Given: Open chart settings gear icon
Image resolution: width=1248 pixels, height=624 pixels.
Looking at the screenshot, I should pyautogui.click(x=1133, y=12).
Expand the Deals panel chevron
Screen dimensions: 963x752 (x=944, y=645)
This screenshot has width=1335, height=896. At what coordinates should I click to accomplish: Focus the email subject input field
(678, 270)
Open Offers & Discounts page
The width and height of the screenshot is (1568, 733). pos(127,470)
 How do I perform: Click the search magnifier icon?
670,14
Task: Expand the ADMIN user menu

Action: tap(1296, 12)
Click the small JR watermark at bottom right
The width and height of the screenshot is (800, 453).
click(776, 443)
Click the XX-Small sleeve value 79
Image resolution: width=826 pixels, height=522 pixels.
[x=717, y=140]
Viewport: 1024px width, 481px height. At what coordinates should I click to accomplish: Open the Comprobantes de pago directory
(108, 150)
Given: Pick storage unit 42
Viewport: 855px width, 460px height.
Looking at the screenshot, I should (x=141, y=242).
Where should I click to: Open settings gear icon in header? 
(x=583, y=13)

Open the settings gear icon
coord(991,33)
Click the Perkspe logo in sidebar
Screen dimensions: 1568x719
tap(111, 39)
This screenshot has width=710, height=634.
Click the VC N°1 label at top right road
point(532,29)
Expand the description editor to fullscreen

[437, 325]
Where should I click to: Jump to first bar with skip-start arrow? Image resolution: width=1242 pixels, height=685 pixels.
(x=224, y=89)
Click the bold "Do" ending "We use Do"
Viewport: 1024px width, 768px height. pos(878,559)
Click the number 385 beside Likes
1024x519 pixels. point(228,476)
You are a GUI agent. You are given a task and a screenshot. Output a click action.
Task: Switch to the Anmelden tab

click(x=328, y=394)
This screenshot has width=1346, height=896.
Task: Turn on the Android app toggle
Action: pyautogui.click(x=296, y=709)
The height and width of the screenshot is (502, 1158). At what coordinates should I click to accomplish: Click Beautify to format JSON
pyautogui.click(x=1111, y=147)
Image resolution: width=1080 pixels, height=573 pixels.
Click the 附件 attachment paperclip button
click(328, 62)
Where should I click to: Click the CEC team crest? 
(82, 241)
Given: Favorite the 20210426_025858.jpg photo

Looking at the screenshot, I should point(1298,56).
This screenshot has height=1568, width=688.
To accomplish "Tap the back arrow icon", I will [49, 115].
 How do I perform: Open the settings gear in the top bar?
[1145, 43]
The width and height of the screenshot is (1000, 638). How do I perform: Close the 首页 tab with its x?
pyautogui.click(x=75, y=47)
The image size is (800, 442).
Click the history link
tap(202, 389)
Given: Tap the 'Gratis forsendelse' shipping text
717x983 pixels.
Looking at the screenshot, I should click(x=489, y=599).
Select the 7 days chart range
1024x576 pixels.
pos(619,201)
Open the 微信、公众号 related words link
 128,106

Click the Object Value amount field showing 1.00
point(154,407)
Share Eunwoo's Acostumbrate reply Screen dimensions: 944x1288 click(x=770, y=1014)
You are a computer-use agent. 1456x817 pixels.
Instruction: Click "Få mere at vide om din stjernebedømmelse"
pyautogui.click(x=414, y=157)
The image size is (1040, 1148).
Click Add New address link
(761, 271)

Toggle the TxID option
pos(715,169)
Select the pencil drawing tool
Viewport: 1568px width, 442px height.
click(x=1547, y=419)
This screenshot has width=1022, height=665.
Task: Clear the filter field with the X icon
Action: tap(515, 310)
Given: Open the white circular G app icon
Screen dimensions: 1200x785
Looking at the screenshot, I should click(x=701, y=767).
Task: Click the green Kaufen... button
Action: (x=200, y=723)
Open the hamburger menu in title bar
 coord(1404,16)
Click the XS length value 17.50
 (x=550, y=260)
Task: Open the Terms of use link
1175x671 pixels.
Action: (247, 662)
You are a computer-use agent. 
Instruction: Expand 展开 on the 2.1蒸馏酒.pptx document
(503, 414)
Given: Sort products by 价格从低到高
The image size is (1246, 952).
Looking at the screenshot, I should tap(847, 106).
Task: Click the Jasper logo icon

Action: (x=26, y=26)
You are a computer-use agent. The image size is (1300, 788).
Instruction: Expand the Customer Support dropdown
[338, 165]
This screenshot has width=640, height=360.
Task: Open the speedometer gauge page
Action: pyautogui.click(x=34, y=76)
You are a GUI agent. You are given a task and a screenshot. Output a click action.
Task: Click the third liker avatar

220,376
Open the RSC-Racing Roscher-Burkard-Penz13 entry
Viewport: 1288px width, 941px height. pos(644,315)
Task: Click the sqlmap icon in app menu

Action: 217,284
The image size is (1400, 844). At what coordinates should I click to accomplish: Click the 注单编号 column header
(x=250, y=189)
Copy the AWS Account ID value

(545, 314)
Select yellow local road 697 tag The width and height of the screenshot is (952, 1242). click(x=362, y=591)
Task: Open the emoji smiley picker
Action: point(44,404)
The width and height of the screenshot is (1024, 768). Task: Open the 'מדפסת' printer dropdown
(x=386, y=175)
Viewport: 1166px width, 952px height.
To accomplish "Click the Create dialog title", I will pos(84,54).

■ What is expected
For this exercise, restate every record word for word.

■ Response to this exercise
Given: Open chart settings gear icon
Image resolution: width=1248 pixels, height=624 pixels.
Looking at the screenshot, I should pyautogui.click(x=1133, y=12).
Expand the Deals panel chevron
Screen dimensions: 963x752 (x=944, y=645)
This screenshot has width=1335, height=896. At what coordinates should I click to accomplish: Focus the email subject input field
(678, 270)
Open Offers & Discounts page
The width and height of the screenshot is (1568, 733). pos(127,470)
 How do I perform: Click the search magnifier icon?
670,14
Task: Expand the ADMIN user menu

Action: tap(1296, 12)
Click the small JR watermark at bottom right
The width and height of the screenshot is (800, 453).
click(776, 443)
Click the XX-Small sleeve value 79
Image resolution: width=826 pixels, height=522 pixels.
[x=717, y=140]
Viewport: 1024px width, 481px height. At what coordinates should I click to accomplish: Open the Comprobantes de pago directory
(108, 150)
Given: Pick storage unit 42
Viewport: 855px width, 460px height.
Looking at the screenshot, I should (x=141, y=242).
Where should I click to: Open settings gear icon in header? 
(x=583, y=13)

Open the settings gear icon
coord(991,33)
Click the Perkspe logo in sidebar
Screen dimensions: 1568x719
tap(111, 39)
This screenshot has width=710, height=634.
Click the VC N°1 label at top right road
point(532,29)
Expand the description editor to fullscreen

[437, 325]
Where should I click to: Jump to first bar with skip-start arrow? Image resolution: width=1242 pixels, height=685 pixels.
(x=224, y=89)
Click the bold "Do" ending "We use Do"
Viewport: 1024px width, 768px height. pos(878,559)
Click the number 385 beside Likes
1024x519 pixels. point(228,476)
You are a GUI agent. You are given a task and a screenshot. Output a click action.
Task: Switch to the Anmelden tab

click(x=328, y=394)
This screenshot has width=1346, height=896.
Task: Turn on the Android app toggle
Action: pyautogui.click(x=296, y=709)
The height and width of the screenshot is (502, 1158). At what coordinates should I click to accomplish: Click Beautify to format JSON
pyautogui.click(x=1111, y=147)
Image resolution: width=1080 pixels, height=573 pixels.
Click the 附件 attachment paperclip button
click(328, 62)
Where should I click to: Click the CEC team crest? 
(82, 241)
Given: Favorite the 20210426_025858.jpg photo

Looking at the screenshot, I should point(1298,56).
This screenshot has height=1568, width=688.
To accomplish "Tap the back arrow icon", I will [49, 115].
 How do I perform: Open the settings gear in the top bar?
[1145, 43]
The width and height of the screenshot is (1000, 638). How do I perform: Close the 首页 tab with its x?
pyautogui.click(x=75, y=47)
The image size is (800, 442).
Click the history link
tap(202, 389)
Given: Tap the 'Gratis forsendelse' shipping text
717x983 pixels.
Looking at the screenshot, I should click(x=489, y=599).
Select the 7 days chart range
1024x576 pixels.
pos(619,201)
Open the 微信、公众号 related words link
 128,106

Click the Object Value amount field showing 1.00
point(154,407)
Share Eunwoo's Acostumbrate reply Screen dimensions: 944x1288 click(x=770, y=1014)
You are a computer-use agent. 1456x817 pixels.
Instruction: Click "Få mere at vide om din stjernebedømmelse"
pyautogui.click(x=414, y=157)
The image size is (1040, 1148).
Click Add New address link
(761, 271)

Toggle the TxID option
pos(715,169)
Select the pencil drawing tool
Viewport: 1568px width, 442px height.
click(x=1547, y=419)
This screenshot has width=1022, height=665.
Task: Clear the filter field with the X icon
Action: tap(515, 310)
Given: Open the white circular G app icon
Screen dimensions: 1200x785
Looking at the screenshot, I should click(x=701, y=767).
Task: Click the green Kaufen... button
Action: (x=200, y=723)
Open the hamburger menu in title bar
 coord(1404,16)
Click the XS length value 17.50
 (x=550, y=260)
Task: Open the Terms of use link
1175x671 pixels.
Action: (247, 662)
You are a computer-use agent. 
Instruction: Expand 展开 on the 2.1蒸馏酒.pptx document
(503, 414)
Given: Sort products by 价格从低到高
The image size is (1246, 952).
Looking at the screenshot, I should tap(847, 106).
Task: Click the Jasper logo icon

Action: (x=26, y=26)
You are a computer-use agent. The image size is (1300, 788).
Instruction: Expand the Customer Support dropdown
[338, 165]
This screenshot has width=640, height=360.
Task: Open the speedometer gauge page
Action: pyautogui.click(x=34, y=76)
You are a GUI agent. You are given a task and a screenshot. Output a click action.
Task: Click the third liker avatar

220,376
Open the RSC-Racing Roscher-Burkard-Penz13 entry
Viewport: 1288px width, 941px height. pos(644,315)
Task: Click the sqlmap icon in app menu

Action: 217,284
The image size is (1400, 844). At what coordinates should I click to accomplish: Click the 注单编号 column header
(x=250, y=189)
Copy the AWS Account ID value

(545, 314)
Select yellow local road 697 tag The width and height of the screenshot is (952, 1242). click(x=362, y=591)
Task: Open the emoji smiley picker
Action: point(44,404)
The width and height of the screenshot is (1024, 768). Task: Open the 'מדפסת' printer dropdown
(x=386, y=175)
Viewport: 1166px width, 952px height.
To accomplish "Click the Create dialog title", I will pos(84,54).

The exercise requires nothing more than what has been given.